§ EXERCISE DIRECTIONS
Please output the records below word for word and omit the pictures.

Stored dataset items:
# # # # #

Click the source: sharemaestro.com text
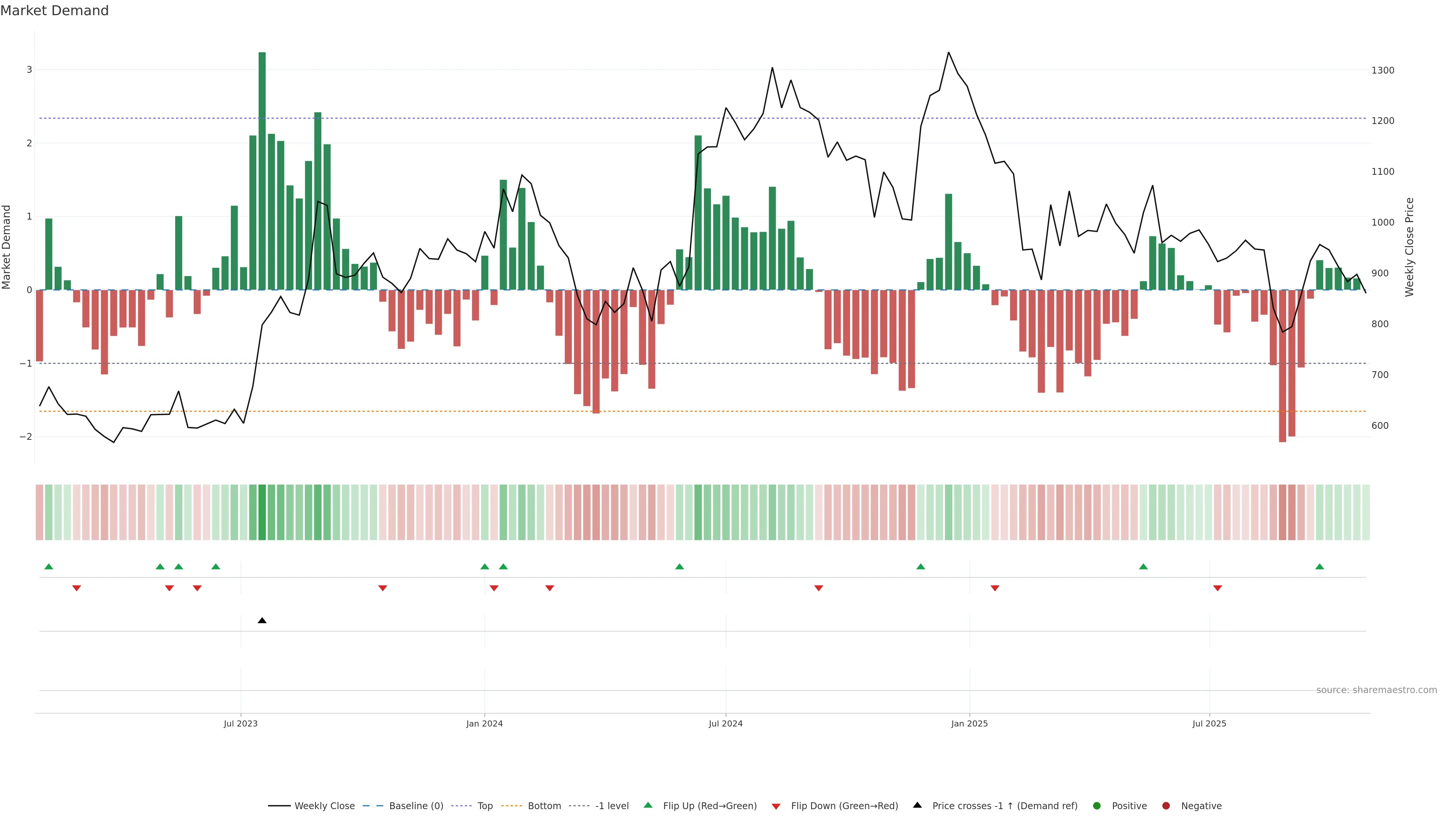Viewport: 1456px width, 819px height. click(1376, 690)
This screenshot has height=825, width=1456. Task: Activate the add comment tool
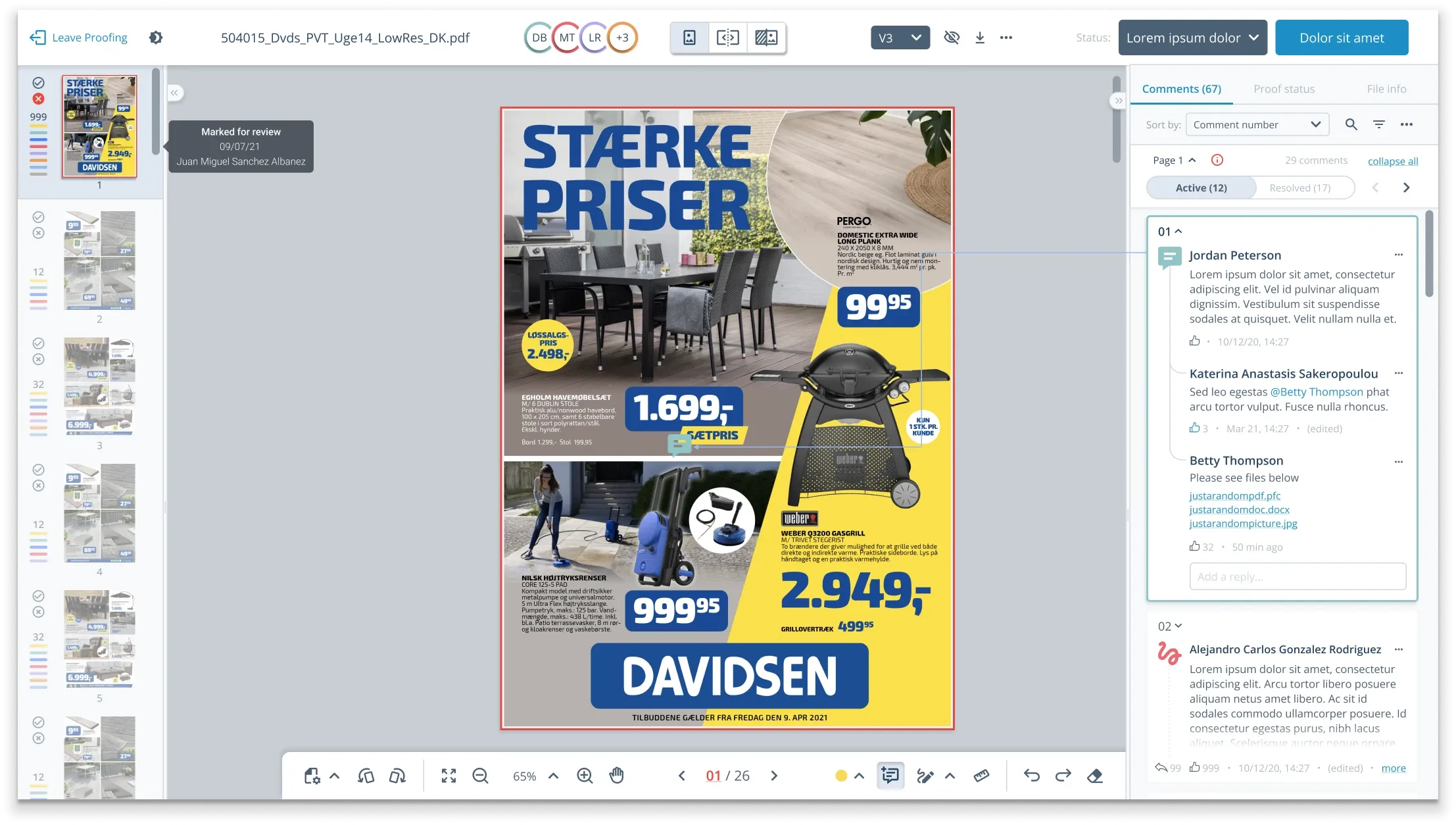pos(890,776)
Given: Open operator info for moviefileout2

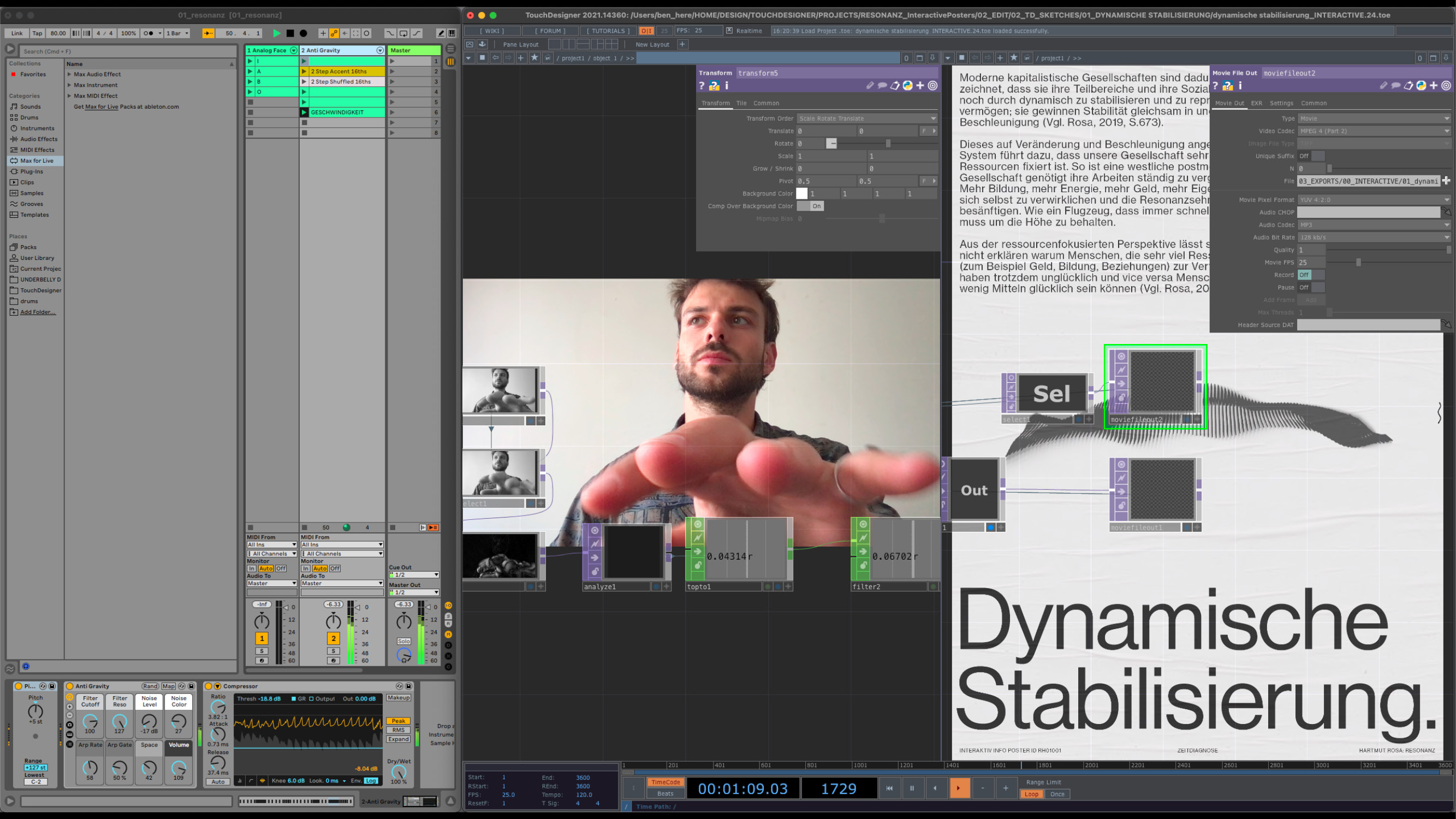Looking at the screenshot, I should coord(1241,86).
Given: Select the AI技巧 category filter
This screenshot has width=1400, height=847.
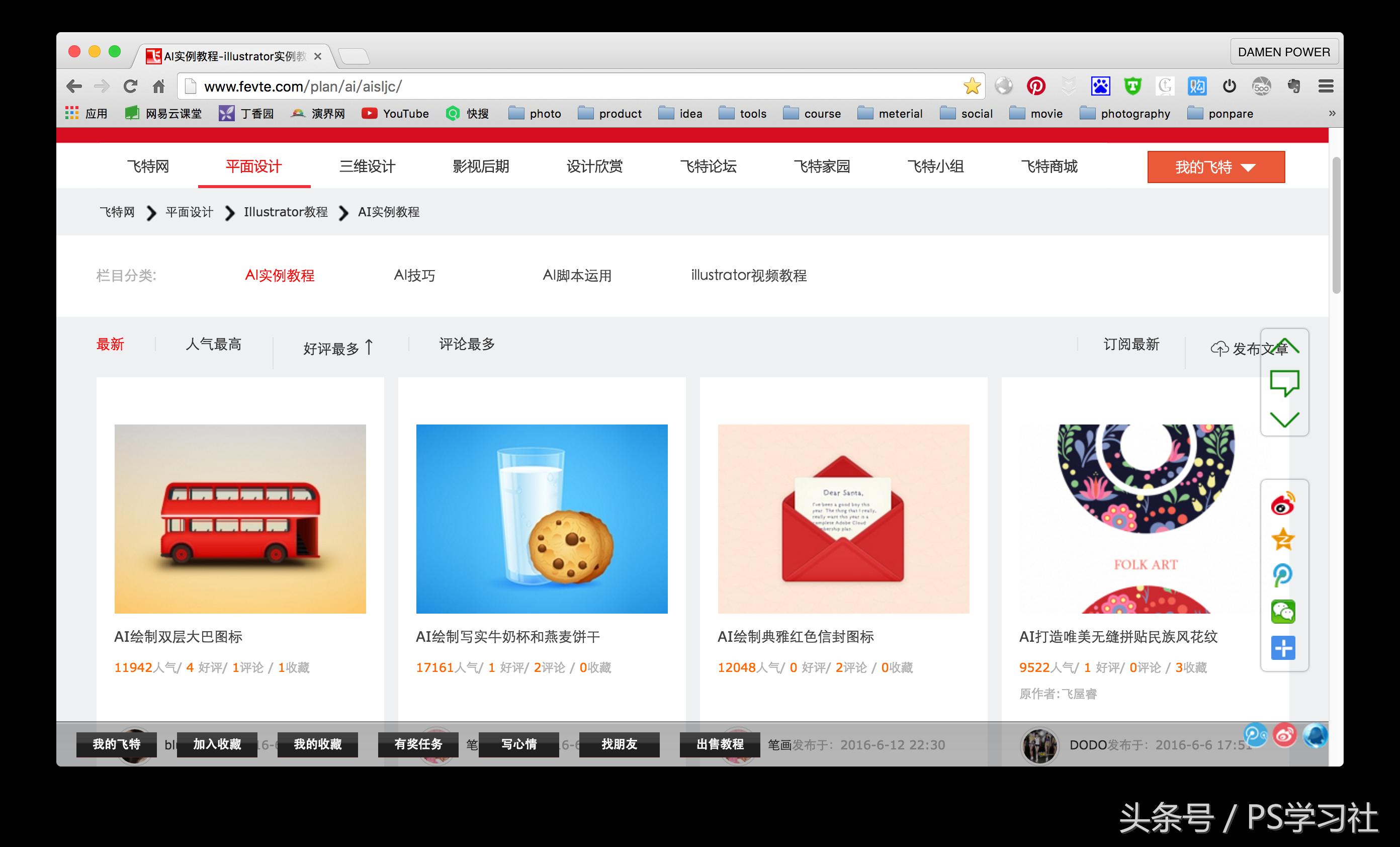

# # # # #

§ RESULT FOR THIS TASK
Click the source: sharemaestro.com text
Viewport: 1456px width, 819px height. click(1376, 690)
This screenshot has height=825, width=1456. Task: Activate the add comment tool
pos(890,776)
Given: Open operator info for moviefileout2

Looking at the screenshot, I should coord(1241,86).
Given: Select the AI技巧 category filter
This screenshot has width=1400, height=847.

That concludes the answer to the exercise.